Problem to work on -> Once you find a line containing the word "click" in the entries below, copy it.

Given data ->

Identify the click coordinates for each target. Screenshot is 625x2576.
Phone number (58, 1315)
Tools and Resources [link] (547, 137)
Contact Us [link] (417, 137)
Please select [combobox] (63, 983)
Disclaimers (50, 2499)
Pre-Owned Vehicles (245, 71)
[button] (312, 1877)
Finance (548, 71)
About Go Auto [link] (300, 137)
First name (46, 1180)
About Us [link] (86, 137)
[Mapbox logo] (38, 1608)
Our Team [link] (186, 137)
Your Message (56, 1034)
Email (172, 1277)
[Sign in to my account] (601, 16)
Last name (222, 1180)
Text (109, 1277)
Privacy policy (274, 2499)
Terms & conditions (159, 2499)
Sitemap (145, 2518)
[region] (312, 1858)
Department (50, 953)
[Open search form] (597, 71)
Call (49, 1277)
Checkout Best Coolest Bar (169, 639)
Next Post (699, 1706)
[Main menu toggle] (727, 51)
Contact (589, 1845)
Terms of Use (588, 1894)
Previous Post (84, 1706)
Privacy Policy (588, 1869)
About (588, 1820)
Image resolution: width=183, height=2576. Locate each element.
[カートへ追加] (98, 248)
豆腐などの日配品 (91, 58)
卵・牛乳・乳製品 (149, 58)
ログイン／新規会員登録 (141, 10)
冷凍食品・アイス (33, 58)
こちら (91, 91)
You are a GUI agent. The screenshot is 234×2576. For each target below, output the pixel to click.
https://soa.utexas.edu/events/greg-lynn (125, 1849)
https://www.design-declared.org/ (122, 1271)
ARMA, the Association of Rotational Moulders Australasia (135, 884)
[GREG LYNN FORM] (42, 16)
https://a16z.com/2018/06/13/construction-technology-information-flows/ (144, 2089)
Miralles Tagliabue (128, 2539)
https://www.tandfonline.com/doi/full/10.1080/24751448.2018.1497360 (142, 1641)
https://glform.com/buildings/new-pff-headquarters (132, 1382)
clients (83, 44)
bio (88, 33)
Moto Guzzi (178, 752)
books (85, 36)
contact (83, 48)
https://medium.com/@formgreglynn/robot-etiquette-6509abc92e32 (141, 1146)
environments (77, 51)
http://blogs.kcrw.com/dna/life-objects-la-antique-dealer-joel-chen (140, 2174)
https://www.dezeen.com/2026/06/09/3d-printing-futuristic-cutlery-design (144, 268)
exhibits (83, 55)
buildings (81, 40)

Task response ->
Identify the click coordinates for each target. Screenshot is 625x2576.
You are a GUI agent. The screenshot is 234×2576. For each target below, output the pixel to click.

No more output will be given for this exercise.